Professor Rodríguez-Hornedo Zeroes in on Cocrystal Mysteries

The cover of the June 18, 2007 issue of Chemical & Engineering News(C&EN) carried a stunning photomicrograph of a crystal structure created in the research laboratory of Associate Professor of Pharmaceutical Sciences Naír Rodrí´guez-Hornedo, PhD. (See image, this page.) What’s more, the cover story inside C&EN quoted Rodríguez-Hornedo at length about her efforts to understand cocrystal formation and stability.


When formulating drugs for suspension in liquids, pharmaceutical manufacturing scientists will choose one crystalline phase over another in order to capitalize on that crystal’s structural utility in processing and storage. By offering an alternative form of an existing pharmaceutical crystal structure, cocrystals present potential new and better choices.

Unfortunately, pharmaceutical scientists often do not know if existing pharmaceutical crystals have alternative forms. Most pharmaceutical cocrystals are found by hit-or-miss approaches using solvents and potential salt or cocrystal formers. Depending on the thoroughness of screening methods, scientists may miss cocrystals altogether

Rodríguez-Hornedo’s research is focused on understanding cocrystal formation, dissolution, and stability and on developing theoretically based methods to explain cocrystal formation and behavior.

Her research group has identified conditions under which cocrystals become less soluble and form from solutions with environmentally friendly solvents. She has already demonstrated, mathematically, how solubility depends on the equilibrium between the cocrystal and its components.

Rodríguez-Hornedo reports that her research group has not encountered an existing cocrystal that it cannot create by solution methods. Further, her group has shown that even in solvents where the cocrystal is more soluble than the pure active pharmaceutical ingredient (API), the reaction can be reversed to form the cocrystal by increasing the concentration of reactant or ligand above a critical value.

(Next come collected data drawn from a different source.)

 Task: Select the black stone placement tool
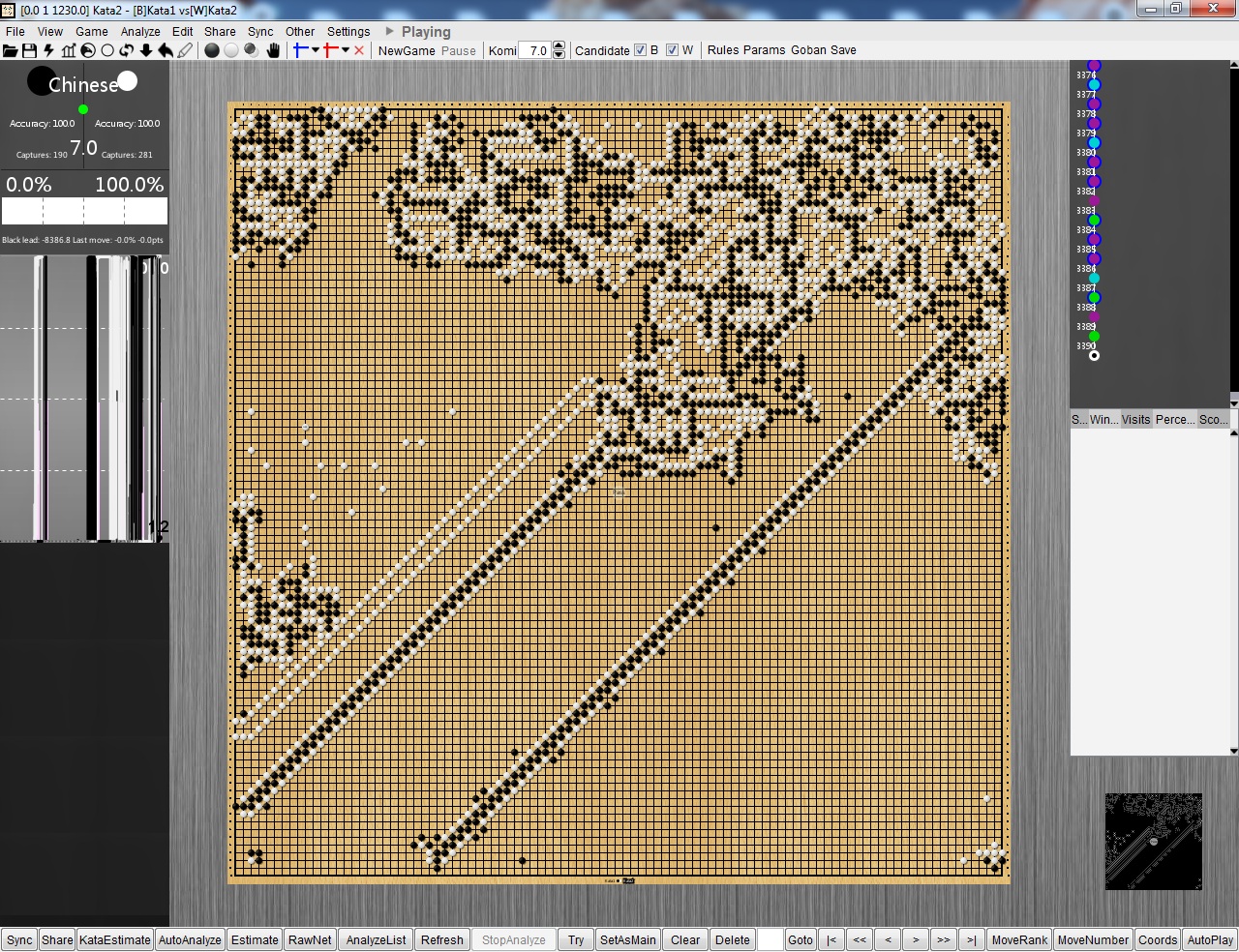click(212, 50)
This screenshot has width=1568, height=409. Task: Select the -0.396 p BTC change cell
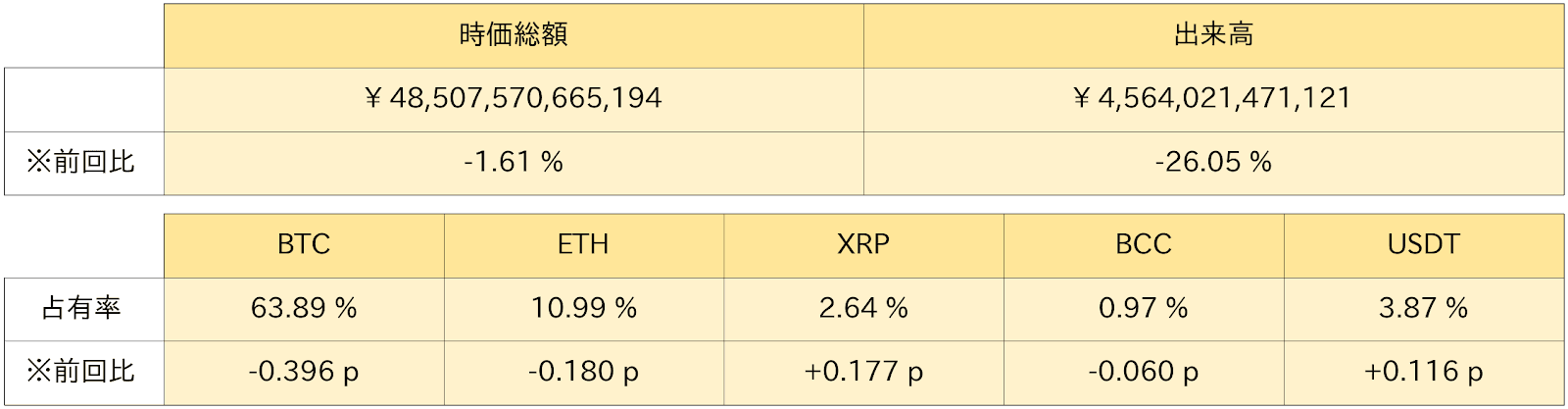pos(304,372)
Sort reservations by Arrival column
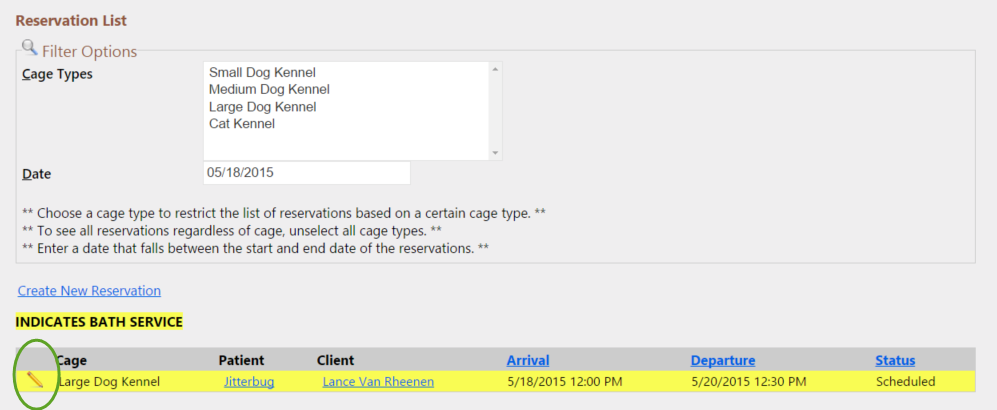Viewport: 997px width, 410px height. 528,360
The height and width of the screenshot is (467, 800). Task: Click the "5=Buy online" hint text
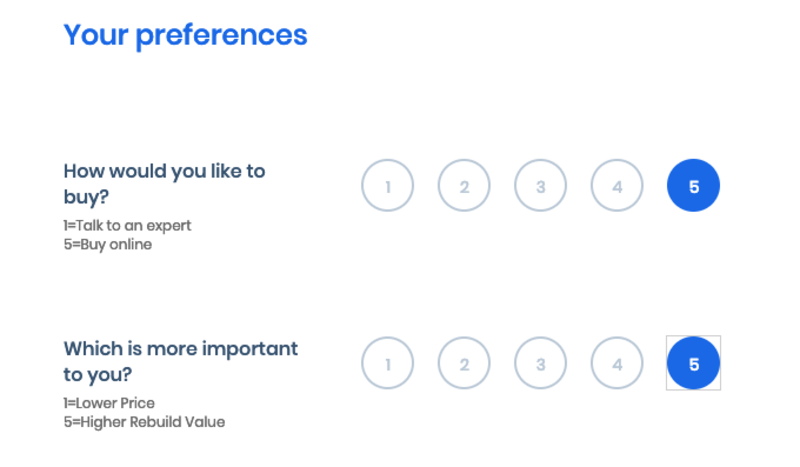(107, 244)
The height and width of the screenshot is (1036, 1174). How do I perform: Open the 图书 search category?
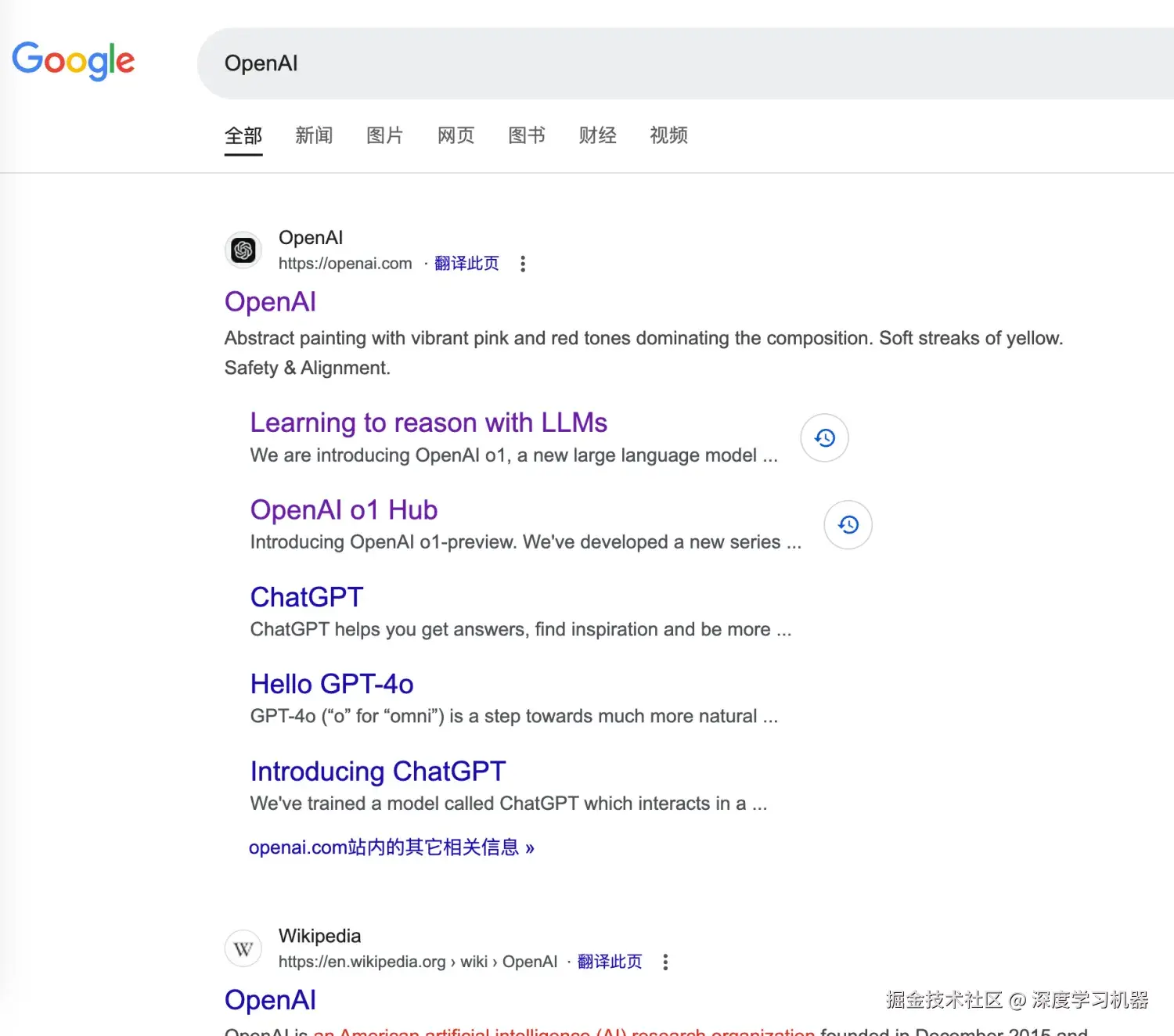point(526,135)
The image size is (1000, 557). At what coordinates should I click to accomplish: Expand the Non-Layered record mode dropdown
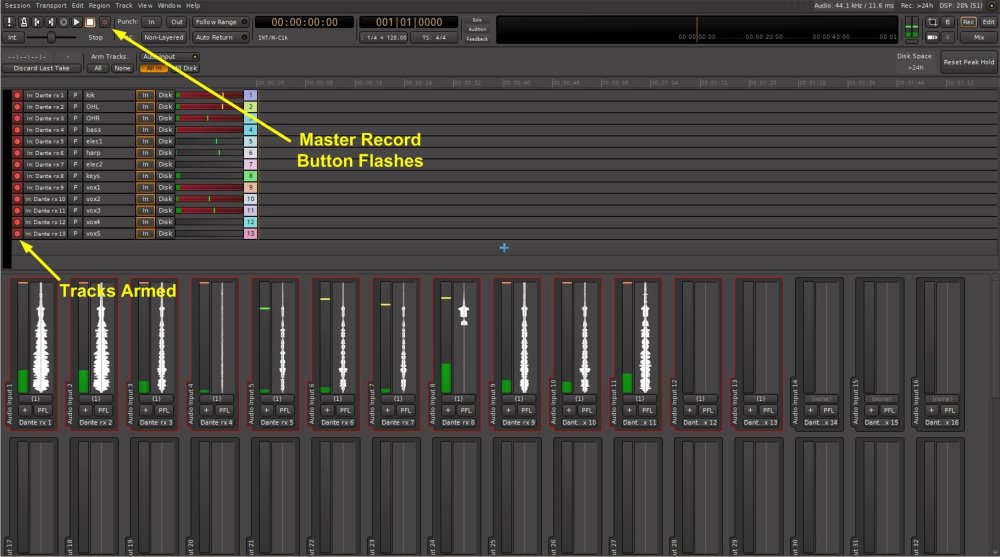(x=162, y=37)
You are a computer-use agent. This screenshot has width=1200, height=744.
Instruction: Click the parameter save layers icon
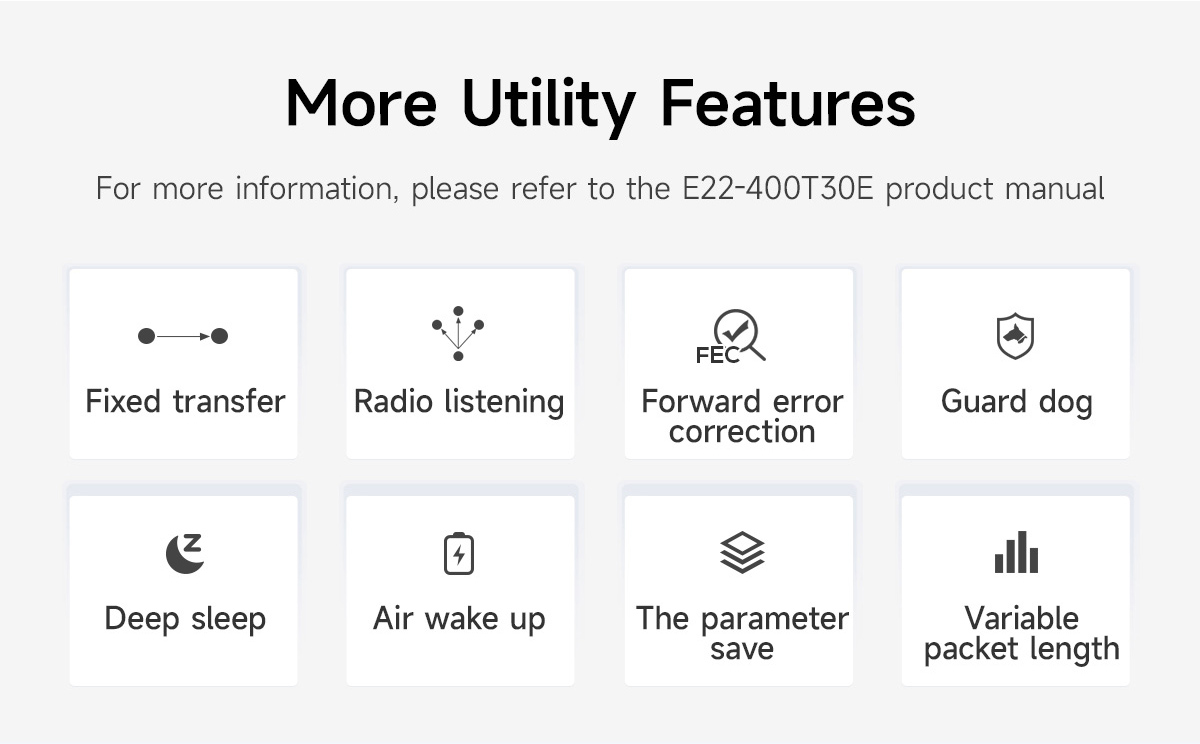(x=742, y=553)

Cocrystals growing from an amorphous film. Cover image, June 18, 2007 issue of Chemical & Engineering News, from the research laboratory of Associate Professor of Pharmaceutical Sciences Naír Rodríguez-Hornedo. The original article from which this image was taken appeared in the Journal of Pharmaceutical Sciences, 96:1147–58 (2007).

“The ability to change the thermodynamic relationship between the cocrystal phase and pure API crystal is valuable to control cocrystal formation and stability,” Rodriguez-Hornedo told C&EN.

Her methods work in both organic and aqueous solvents, although both components must be at least somewhat soluble. Rodríguez-Hornedo’s graduate students typically test cocrystal solubility in methanol, ethanol, and water. These methods are also easily scaled up, applicable to high-throughput crystallization screens, and offer prospects for “greener” synthetic routes, she notes.

Rodríguez-Hornedo has found that even trace amounts of ambient air moisture facilitates cocrystal formation in physical mixtures that contain a deliquescent component; that is, a component which dissolves as it absorbs air moisture. Cocrystal ingredients dissolve in this deliquesced solution and then cocrystallize. Rodríguez- Hornedo points out that moisture can also increase molecular mobility via amorphous phases made during grinding (or, as she learned in work with collaborators at ScheringPlough and Amgen, in melts and amorphous films).

Other researchers have found that some cocrystal forms can be more stable than the pure API. For example, the physical stability of caffeine and the asthma drug theophylline can be increased in cocrystals with oxalic acid.

This is an important distinction, notes Rodríguez-Hornedo, because drug formulation frequently involves mechanical stress from grinding, milling, or blending. Also, products may be exposed to different levels of humidity during storage. These changes could either induce cocrystal formation or lead to degradation.